Comparisons of a gold standard error map and error map estimate for six axial slices of (a) DIRLAB image case08 and (b) COPDgene image copd06 for which the error maps have smallest and largest RMSD values (see Table 1). The registrations’ fixed images are shown as a reference.
The root-mean-square deviation (RMSD) between the gold standard and estimated error maps over all voxels inside the lung masks that were used for registration (Sec. 3.3) in the test image pairs was 0.51 mm. The normalized RMSD, computed by dividing the RMSD by the range of all actual registration error maps combined, has a value of 6.85%. Table 1 also shows the normalized RMSD values per image, where the RMSD was normalized by dividing by the range of the image’s error map. Computation of the gold standard error maps took min on average, using a shift-and-stitch technique.
Table 1.
Gold standard statistics. For every image in the test set, the RMSD and normalized RMSD between the gold standard error map and estimated error map for all voxels inside the lung mask are reported.

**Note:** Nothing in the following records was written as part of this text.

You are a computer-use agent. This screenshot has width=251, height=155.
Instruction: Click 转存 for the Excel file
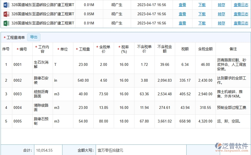coord(221,23)
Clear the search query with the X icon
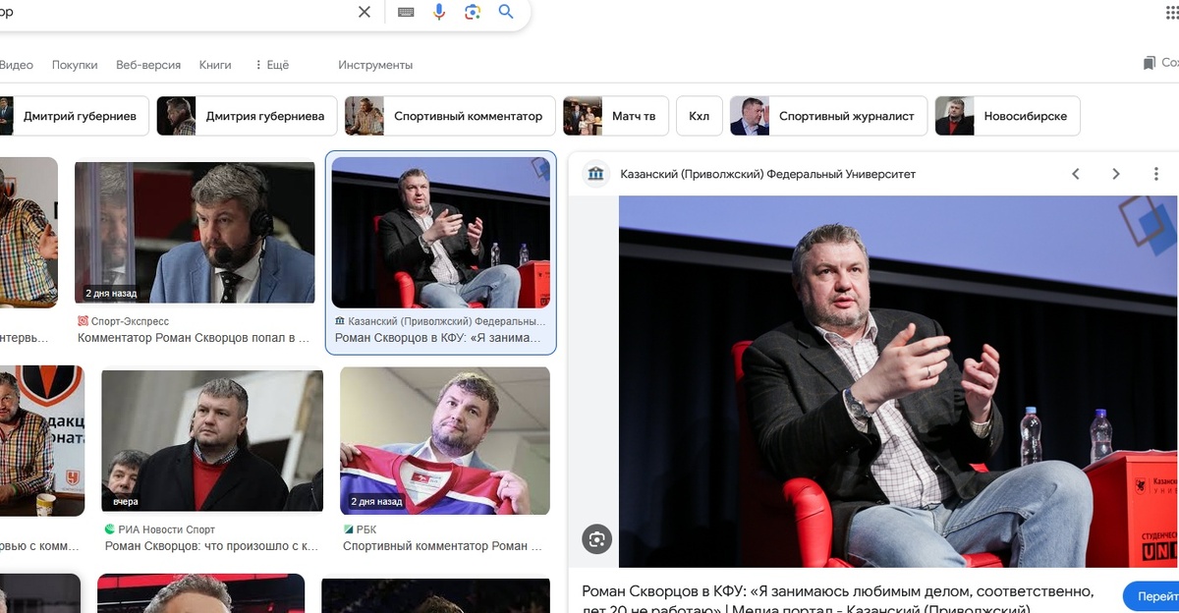Viewport: 1179px width, 613px height. (x=364, y=12)
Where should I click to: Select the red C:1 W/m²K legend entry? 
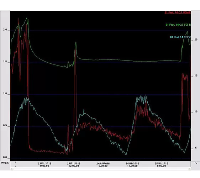(x=178, y=12)
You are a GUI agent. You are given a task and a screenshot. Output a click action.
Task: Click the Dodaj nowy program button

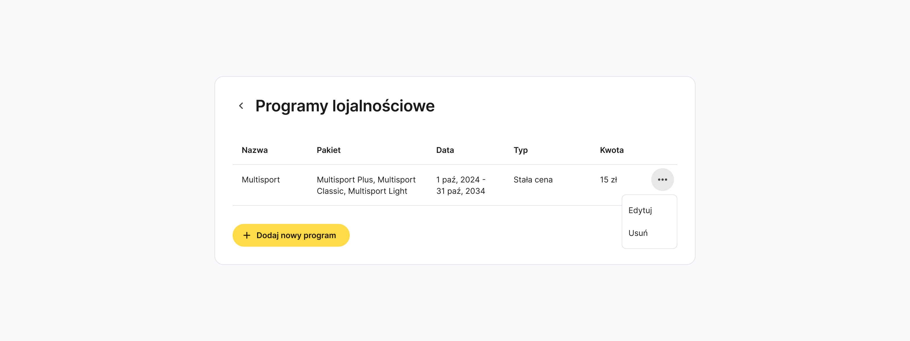tap(291, 235)
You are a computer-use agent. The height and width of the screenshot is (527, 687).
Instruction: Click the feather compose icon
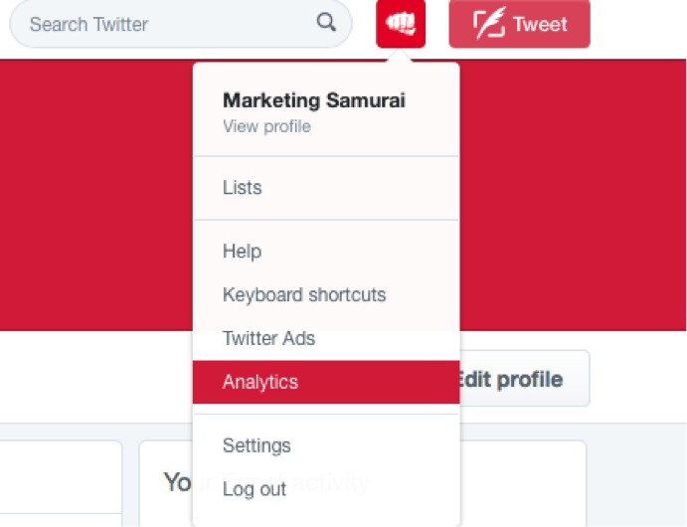click(489, 23)
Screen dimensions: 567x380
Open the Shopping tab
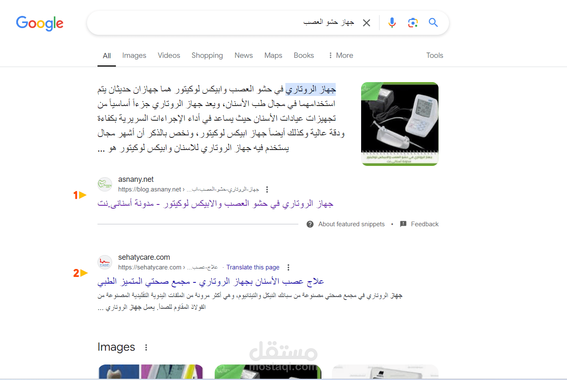tap(207, 55)
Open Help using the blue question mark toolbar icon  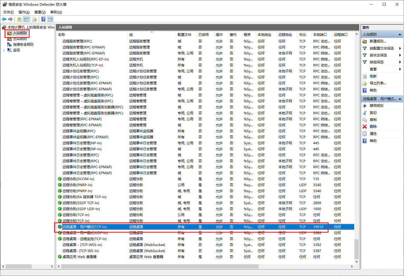(x=43, y=19)
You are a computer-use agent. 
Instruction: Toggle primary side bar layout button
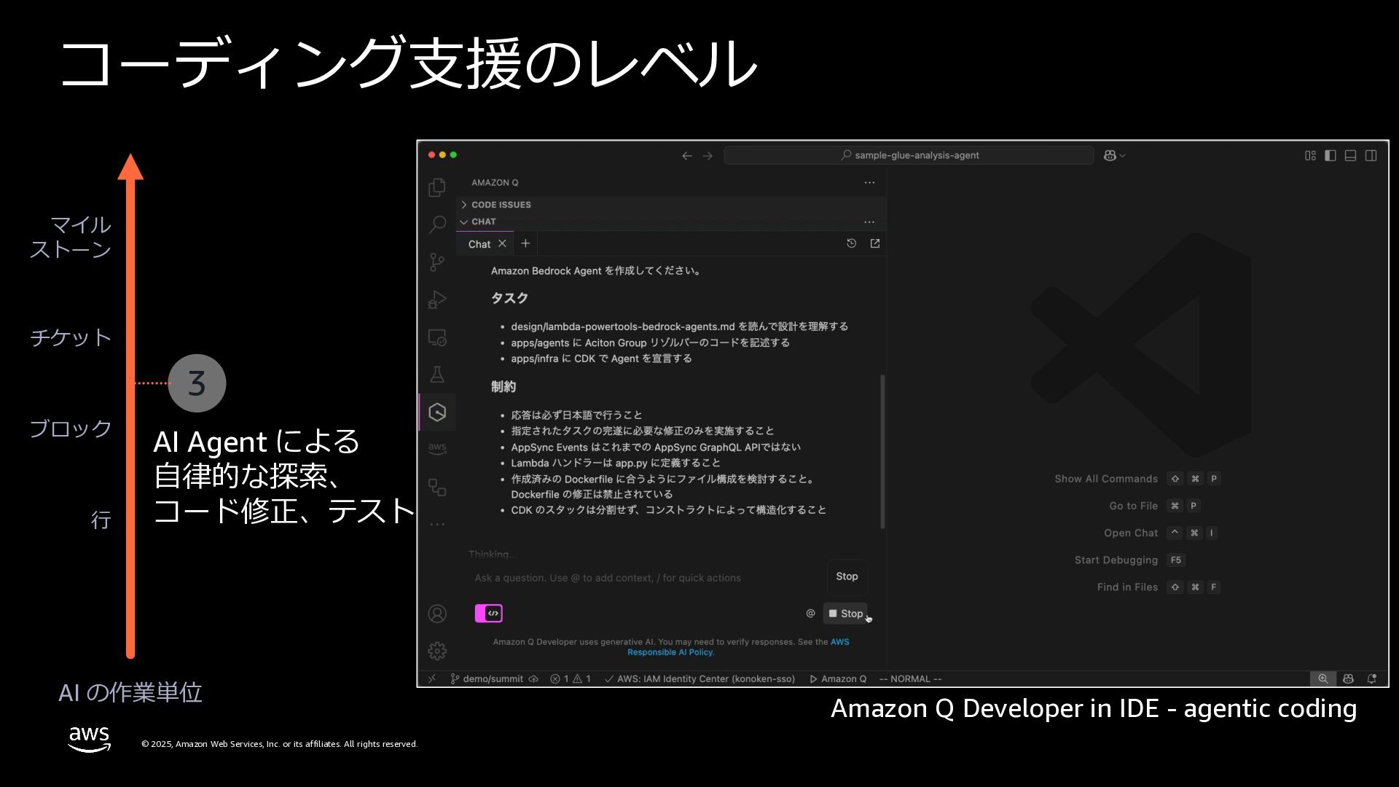tap(1330, 155)
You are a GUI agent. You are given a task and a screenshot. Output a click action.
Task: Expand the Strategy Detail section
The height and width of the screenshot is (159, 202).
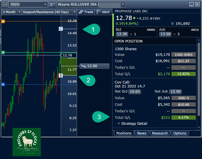pos(119,124)
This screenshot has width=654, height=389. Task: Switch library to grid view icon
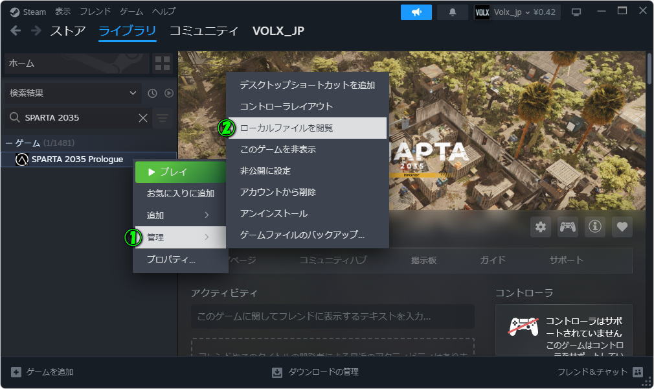tap(163, 64)
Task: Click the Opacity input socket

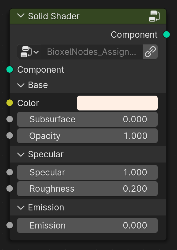Action: [10, 136]
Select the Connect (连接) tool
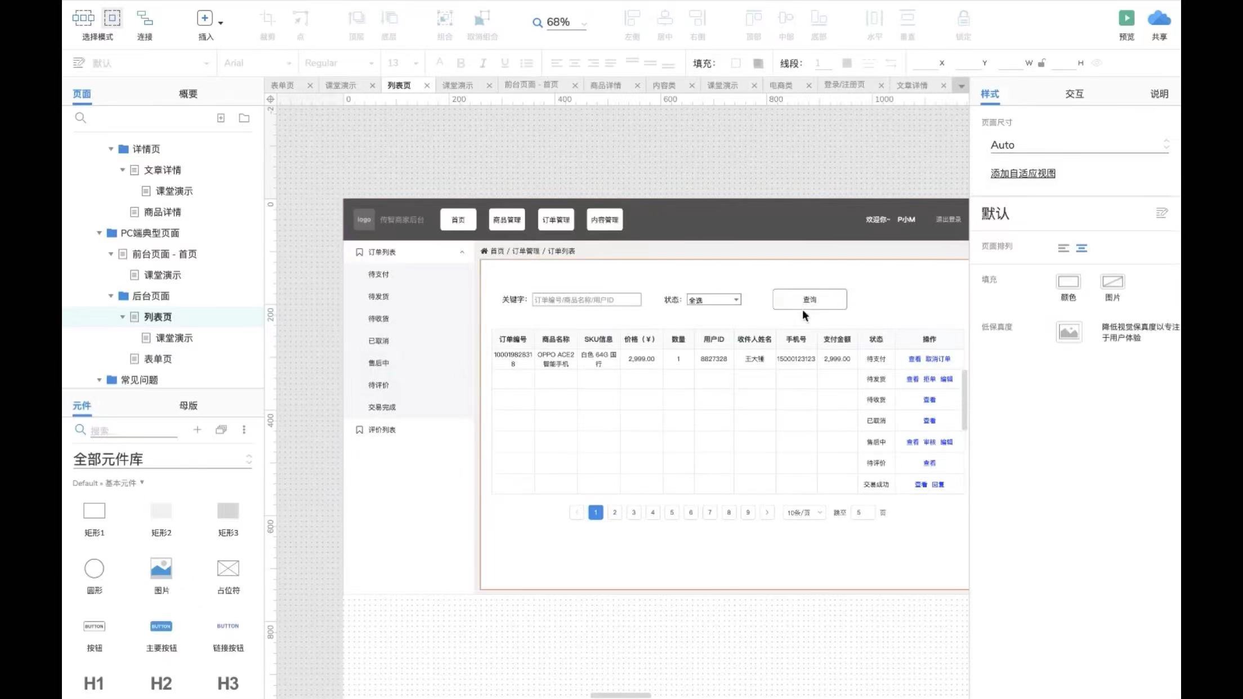1243x699 pixels. tap(145, 19)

Data set | Image pair | RMSD (mm) | Normalized RMSD (%) |
---|---|---|---|
DIRLAB | case02 | 0.44 | 9.8 |
case04 | 0.58 | 12.4 | |
case06 | 0.43 | 6.6 | |
case08 | 0.32 | 5.4 | |
case10 | 0.38 | 3.3 | |
COPDgene | copd02 | 0.29 | 6.8 |
copd04 | 0.30 | 4.8 | |
copd06 | 0.35 | 8.0 | |
copd08 | 0.37 | 5.0 | |
copd10 | 0.25 | 7.9 | |
POPI | popi | 0.25 | 6.2 |
CREATIS | creatis01 | 0.96 | 7.7 |
creatis02 | 0.73 | 6.7 | |
creatis03 | 0.90 | 6.4 | |
creatis04 | 0.69 | 8.1 | |
creatis05 | 0.89 | 6.5 | |
creatis06 | 0.52 | 4.9 | |
Average | 0.51 | 6.85 |
4.3. Ground Truth Evaluation Approach
We compare the network’s registration error estimates evaluated at the landmarks to TREs for the landmarks. In all cases, we evaluate the performance for landmarks inside the lung masks used in Sec. 3.3. Figure 4 shows correlation plots and a histogram of differences between estimated and ground truth registration errors. These plots are shown for all three stages of registration and contain the errors for landmarks with a TRE below 4 mm, i.e., the range of errors in the training set. Performance statistics for error estimation of the full registration algorithm (three stages) are shown in Table 2. RMSD values between the TRE computed on the landmarks and the corresponding estimate in the error map show that estimation error in terms of RMSD and normalized RMSD is similar for all three stages of registration (Table 3). The same can be concluded qualitatively from the correlation plots in Fig. 4 and the correlation plots per data set in Fig. 5. Note that the RMSD and normalized RMSD values in Tables 2 and 3 are computed only on the landmarks that have a TRE below 4 mm, as this corresponds to the range present in the training set. To show the effect of intensity augmentation, we computed the bias of the estimated errors for the network trained with and without the intensity augmentations described in Sec. 2.2 in Table 4. The bias is computed by subtracting the ground truth errors from the estimated errors and averaging the results. When using the intensity augmentations, the results are much less biased toward larger errors.
Fig. 4.
(a) Histogram of all differences between registration error estimates and ground truth. (b) Estimated TRE versus true TRE for every landmark in the test set. Darker colors indicate higher density of points. (c), (d), (e), and (f) Show similar correlation plots for specific registration pairs with good and poor interobserver landmark annotation errors. In these plots, the black dotted lines show the average annotation error on either side of the identity, with the gray areas indicating the average annotation error plus the standard deviation.
Table 3.
Performance statistics for error estimation at all landmarks in the test set compared to ground truth TREs per registration stage. Results for landmarks with TREs below 4 mm.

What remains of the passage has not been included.